Just three weeks after the formation of government following a landslide election victory in the 13 Parliamentary election, the Prime Minister formally declared the start of the initiative at a city’s playground in Banani (adjacent to Korail slum).
The Bangladesh Nationalist Party (BNP), in its election manifesto declared before the national election, has promised this pilot scheme with a view to ensuring the economic security of the people, especially the poor women, is impressive and encouraging.
It’s intended to be a pragmatic and target-oriented social welfare approach to relieve financial hardship for the marginalised and low-income people.
We are impressed with the proposal to issue cards in the name of housewives, recognizing their central role in household management and ensuring that assistance reaches where it matters most is certainly a thoughtful and forward-thinking gesture.
Thus, direct financial support of Tk 2,000-2,500 per family would go a long way to provide immediate relief to millions.
However, the fiscal impact of such a universal program could be immense, with estimates suggesting that covering 4 crore families would cost upwards of Tk 9,600 crore annually.
This country is accustomed to seeing promises without implementation, so to see a government so eager to get to work is certainly a positive.

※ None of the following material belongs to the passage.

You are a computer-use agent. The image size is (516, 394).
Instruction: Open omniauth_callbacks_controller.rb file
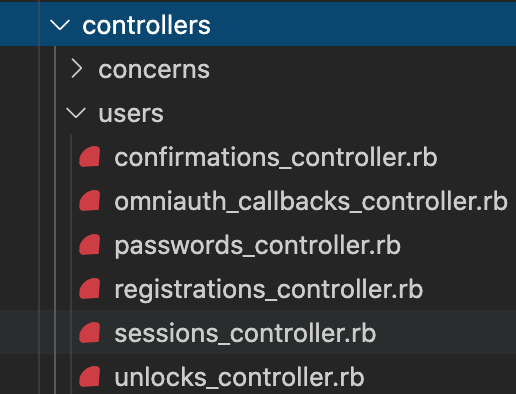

As a nation whose budget is already stretched thin, expanding such a program, as envisioned, would require significant planning and robust financing to avoid destabilising the economy.
Historically, Bangladesh’s social safety nets have often faltered because benefits failed to reach the most marginalized — persons with disabilities, widows, workers, and those in the remotest areas.
Therefore, there should be no scope for political affiliation or patronage to influence distribution.
The same old patterns, where the social safety net becomes another instrument of exclusion rather than empowerment, must be avoided at all costs. Transparency, objective criteria, and independent oversight are therefore non-negotiable.
Ultimately, the success of the government’s ambitious family card program will depend entirely on its execution.
If it inherits the systematic flaws of past social safety net schemes – such as unverified data, poor targeting, and weak monitoring – it risks becoming just another inefficient program. We want the program to be a grand success.